## Task:
Below is a listing; repeat exactly the lines from the one containing "Click the feedback smiley icon" to the one containing "Screen dimensions: 1561x784", both included.

## Dataset records:
┄┄┄┄┄┄┄┄┄┄┄┄┄┄┄┄┄┄┄┄

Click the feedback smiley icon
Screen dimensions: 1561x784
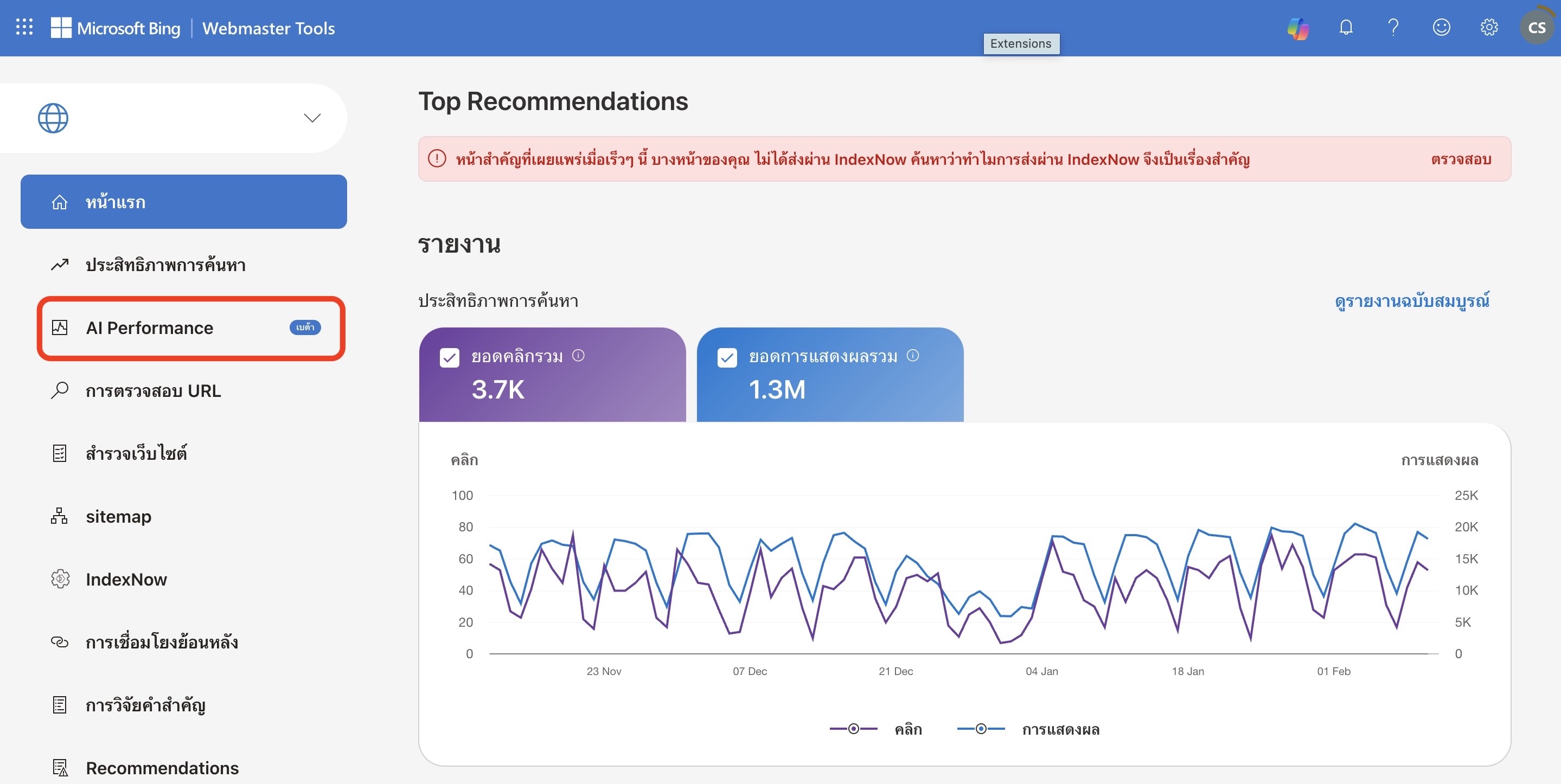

┄┄┄┄┄┄┄┄┄┄┄┄┄┄┄┄┄┄┄┄

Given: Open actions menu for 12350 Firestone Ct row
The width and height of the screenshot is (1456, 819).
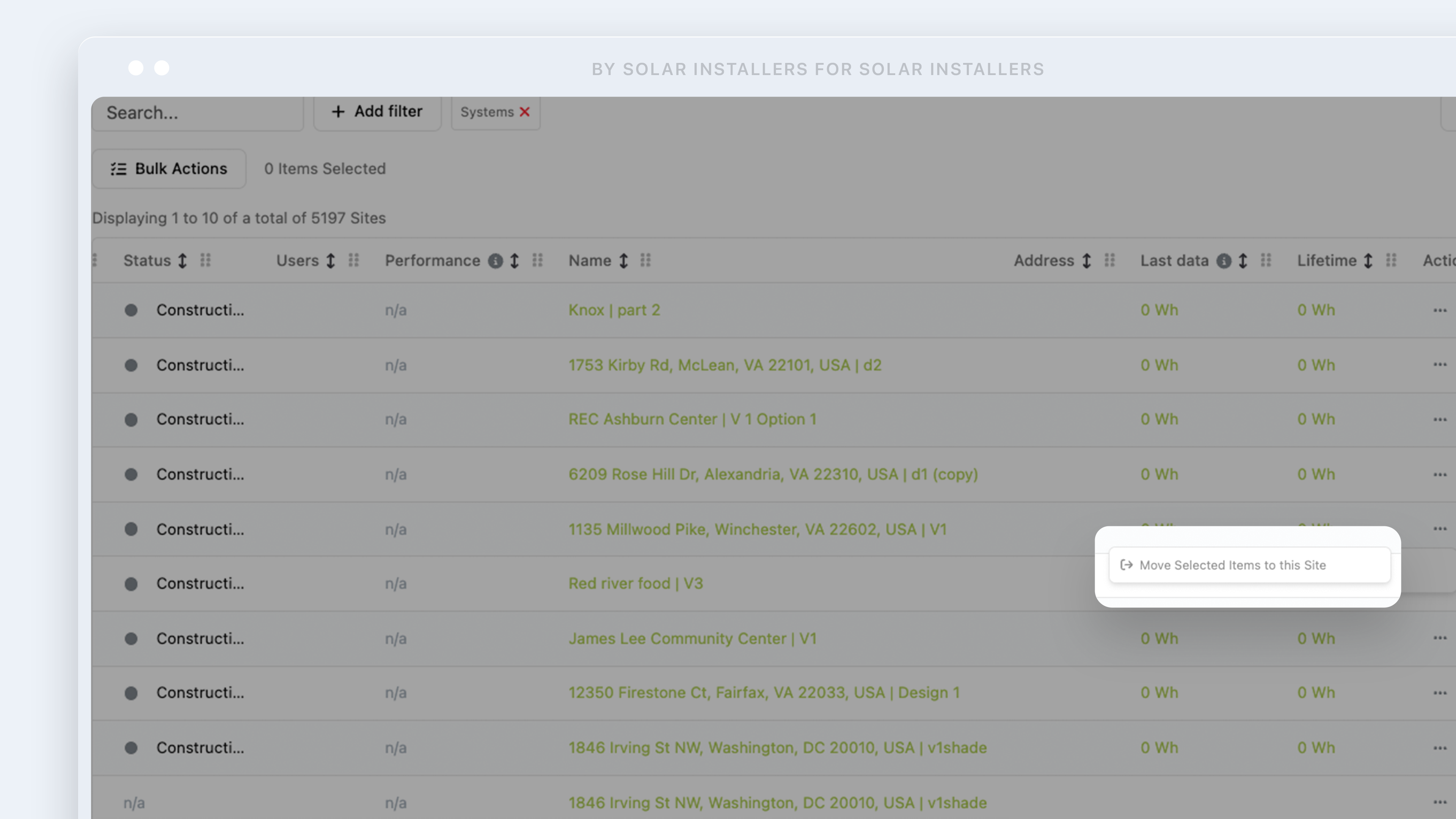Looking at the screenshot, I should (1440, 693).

┄┄┄┄┄┄┄┄┄┄┄┄┄┄┄┄┄┄┄┄

## Solution to this task:
Click the feedback smiley icon
Screen dimensions: 1561x784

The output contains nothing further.